Work required: Everything from the line containing "Instruction: Close the" to the end of the records below should be repeated exactly, with no other lines added.

Dataset records:
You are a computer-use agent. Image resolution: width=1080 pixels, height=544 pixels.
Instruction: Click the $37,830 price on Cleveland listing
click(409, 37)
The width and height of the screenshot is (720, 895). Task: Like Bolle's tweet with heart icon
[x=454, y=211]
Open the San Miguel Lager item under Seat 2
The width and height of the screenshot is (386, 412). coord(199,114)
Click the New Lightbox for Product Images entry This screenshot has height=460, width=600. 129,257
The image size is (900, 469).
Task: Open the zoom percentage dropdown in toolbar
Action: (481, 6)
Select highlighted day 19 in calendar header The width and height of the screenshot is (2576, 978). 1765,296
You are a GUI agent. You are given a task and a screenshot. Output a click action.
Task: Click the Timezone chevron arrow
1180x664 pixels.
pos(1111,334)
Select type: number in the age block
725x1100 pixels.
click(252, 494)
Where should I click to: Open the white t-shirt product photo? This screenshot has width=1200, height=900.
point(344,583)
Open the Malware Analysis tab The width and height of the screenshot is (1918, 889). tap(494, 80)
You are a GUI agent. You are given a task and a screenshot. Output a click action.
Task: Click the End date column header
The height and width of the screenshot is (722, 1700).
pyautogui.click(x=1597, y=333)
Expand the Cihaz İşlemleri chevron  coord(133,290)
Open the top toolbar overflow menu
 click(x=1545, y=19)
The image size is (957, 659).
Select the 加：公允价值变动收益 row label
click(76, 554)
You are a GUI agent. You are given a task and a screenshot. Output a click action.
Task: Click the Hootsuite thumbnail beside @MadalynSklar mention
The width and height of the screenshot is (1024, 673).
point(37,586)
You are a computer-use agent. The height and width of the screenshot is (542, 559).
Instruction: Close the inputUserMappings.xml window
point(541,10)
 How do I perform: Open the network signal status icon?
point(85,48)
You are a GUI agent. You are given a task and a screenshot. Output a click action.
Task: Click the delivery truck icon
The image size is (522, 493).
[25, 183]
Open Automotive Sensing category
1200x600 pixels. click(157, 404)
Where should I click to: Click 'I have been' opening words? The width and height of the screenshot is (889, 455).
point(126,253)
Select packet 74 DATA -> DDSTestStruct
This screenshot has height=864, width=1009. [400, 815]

Result of the exercise:
Instruction: Close the inputUserMappings.xml window
point(541,10)
 How do I perform: Open the network signal status icon?
point(85,48)
You are a GUI agent. You are given a task and a screenshot. Output a click action.
Task: Click the delivery truck icon
The image size is (522, 493).
[25, 183]
Open Automotive Sensing category
1200x600 pixels. click(157, 404)
Where should I click to: Click 'I have been' opening words? The width and height of the screenshot is (889, 455).
point(126,253)
Select packet 74 DATA -> DDSTestStruct
This screenshot has height=864, width=1009. [400, 815]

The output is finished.